In any case, she goes on to argue that although a commercial foothold in SF has been gained by women, it is as women rather than as people:

That’s the dream that died, And the debate on women in SF cannot be sustained […] What you’re talking about, immediately, is the position of women, the effects of gender-role, in the real world. (Jones 1993: 127)

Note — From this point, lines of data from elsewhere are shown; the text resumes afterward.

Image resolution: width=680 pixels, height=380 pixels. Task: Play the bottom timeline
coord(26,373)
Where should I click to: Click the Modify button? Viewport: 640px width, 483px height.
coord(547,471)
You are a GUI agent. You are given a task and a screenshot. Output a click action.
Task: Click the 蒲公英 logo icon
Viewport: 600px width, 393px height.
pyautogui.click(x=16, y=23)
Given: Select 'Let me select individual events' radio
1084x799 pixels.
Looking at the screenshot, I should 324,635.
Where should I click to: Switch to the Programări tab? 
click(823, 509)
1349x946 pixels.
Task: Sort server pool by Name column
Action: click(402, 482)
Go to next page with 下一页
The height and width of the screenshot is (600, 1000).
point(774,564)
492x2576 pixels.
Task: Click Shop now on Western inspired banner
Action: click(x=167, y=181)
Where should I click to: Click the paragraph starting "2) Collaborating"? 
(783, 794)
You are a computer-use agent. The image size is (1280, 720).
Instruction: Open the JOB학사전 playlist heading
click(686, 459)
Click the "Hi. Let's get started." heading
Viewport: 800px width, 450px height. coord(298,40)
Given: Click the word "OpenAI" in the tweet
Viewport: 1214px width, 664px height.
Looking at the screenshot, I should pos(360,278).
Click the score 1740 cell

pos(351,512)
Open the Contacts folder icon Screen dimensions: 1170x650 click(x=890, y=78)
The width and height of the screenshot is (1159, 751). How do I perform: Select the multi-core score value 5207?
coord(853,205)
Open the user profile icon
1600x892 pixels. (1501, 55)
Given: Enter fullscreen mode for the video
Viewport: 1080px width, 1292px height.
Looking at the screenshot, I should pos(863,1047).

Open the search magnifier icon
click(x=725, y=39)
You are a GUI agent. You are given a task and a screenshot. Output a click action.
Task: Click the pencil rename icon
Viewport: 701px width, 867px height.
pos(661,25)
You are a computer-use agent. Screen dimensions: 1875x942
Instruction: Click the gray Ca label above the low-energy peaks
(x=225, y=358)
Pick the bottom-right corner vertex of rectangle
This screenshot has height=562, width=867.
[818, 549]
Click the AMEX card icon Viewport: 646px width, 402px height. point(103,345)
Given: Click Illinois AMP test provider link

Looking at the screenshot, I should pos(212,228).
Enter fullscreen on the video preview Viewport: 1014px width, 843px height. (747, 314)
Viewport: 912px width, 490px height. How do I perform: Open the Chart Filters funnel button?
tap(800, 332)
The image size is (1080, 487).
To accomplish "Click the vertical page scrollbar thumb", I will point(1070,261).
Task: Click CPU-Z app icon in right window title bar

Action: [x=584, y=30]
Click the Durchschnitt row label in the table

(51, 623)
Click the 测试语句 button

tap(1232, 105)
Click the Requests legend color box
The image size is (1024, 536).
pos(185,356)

Jones’s argument is that some of the 1970s discussions of Russ, Tiptree, Le Guin, McIntyre, Delany et al were only scratching the surface because, in retrospect, ‘we know’ they were not enough – the gender-role conditioning state didn’t ‘wither away’. This is because the problem of men remained as a relatively impenetrable real-world barrier. In particular, she highlights how ‘the notion of man as “unconditioned human” was still hanging around’ in 1975 rather than a notion of gender-role-conditioned man as frightened of, and angry at, women. Commenting on the propensity of male SF writers at the time, such as Geoff Ryman and Colin Greenland, to use young women as their preferred point-of-view characters, she wonders if this is an attempt to get away from the ugliness of the male gender role or just a ploy to get attention and suggests instead that they write about ‘how it feels to be a man who is trying to be human. Now that’s feminism in SF, for 1993’ (Jones 1993: 129). Therefore, her biggest criticism of the Symposium – echoing Le Guin’s position in both 1975 and 1993 – is that they never properly explored the question of ‘mothering’ raised by Tiptree [‘How soon, O Lord, can men learn to be mothers?’ (Smith 2009: 16)]: ‘why did no one (why didn’t Delany?) explain what makes people do it?’ (Jones 1993: 128). Consequently, Russ judges the increased commercial success of women in SF over that 18-year period as ‘a tainted victory’: ‘It seems that the women have stopped asking for the rules of the game to be changed, they’re happy so long as they have a bigger piece of the action’ (Jones 1993: 127). She outlines the pros and cons of what she sees as post-feminist behaviour of the early 90s before lamenting that while women might be said to be taking over the means of production (i.e. their own bodies and domestic services) in classic Marxist fashion and fighting back with legitimate tactics and weaponry, ‘this is the battle of the sexes, same old battle of the sexes. And I didn’t sign up for a war, I thought I signed up for a revolution’ (Jones 1993: 128).

So, on this count there was no change from 1972 by 1993 or, really, by today. Disparities in pay and social roles are no longer as universally rigid as the 70s, perhaps, but the same kind of phenomena discussed in the Symposium are still very much with us.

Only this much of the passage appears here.